This year is already on pace to be the warmest on record, setting off another season of heatwaves, droughts, and wildfires around the world. But it would only be the latest record to fall, as 15 of the 16 hottest years have occurred since 2001. In turn, the ice sheets are melting, oceans are rising, hurricanes are increasing in number and intensity, and climate refugees are pouring over borders.
Climate change is real, so what do we do about it?
After decades of inaction, our options are limited. To have a chance of avoiding a 2 degree Celsius rise in temperatures, a threshold scientists have long warned could trigger a cascading series of environmental catastrophes, greenhouse gas emissions must fall by 40 to 70 percent by midcentury.
But at this point, carbon dioxide levels are still rising as the population swells, nations modernize, and thousands of new natural gas and coal power plants come online. Meanwhile, separate studies show that current sustainable energy sources, even if aggressively expanded, can’t meet today’s needs, much less future demands.

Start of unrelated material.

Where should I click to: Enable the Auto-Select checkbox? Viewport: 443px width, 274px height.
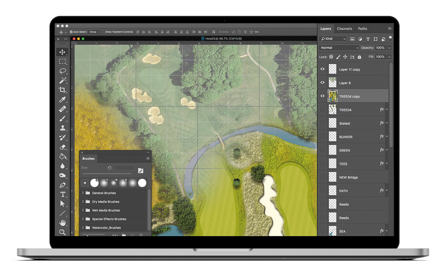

Add it up and it’s clear that the world needs new technologies to avoid the worst of what’s coming: more efficient green energy alternatives; machines or methods for removing greenhouse gases from the skies and oceans; sturdier shields against the looming dangers; or, very likely, all of the above. In a Verge series launching today, Climate Hackers, we'll highlight the scientists, technologists, and researchers working to develop these new tools.
Some think geoengineering is like playing God
The series begins with David Keith, a Harvard professor of applied physics and public policy who has arguably done the most work exploring the promise of a "geoengineering" method known as solar radiation management. Scientists borrowed the idea from nature: earlier volcanic eruptions have cooled worldwide temperatures by blasting massive amounts of sulfur dioxide into the atmosphere. The particles help to reflect more of the Sun’s light back into space, which means less of its heat reaches the Earth.
Keith and others believe humans could mimic this natural phenomenon by launching planes or balloons into the stratosphere to spray similar sorts of particles. His models show variations on this approach could offset at least half of the rise in temperatures due this century, significantly reducing the associated environmental dangers. Given the growing threat of climate change, he believes it’s time to move from lab experiments to limited trials in the real world.
But others see geoengineering as a reckless attempt at playing God. They argue that scientists can’t possibly predict or control the consequences of an experiment conducted at the scale of a planet, and shouldn’t be allowed to make guinea pigs of us all.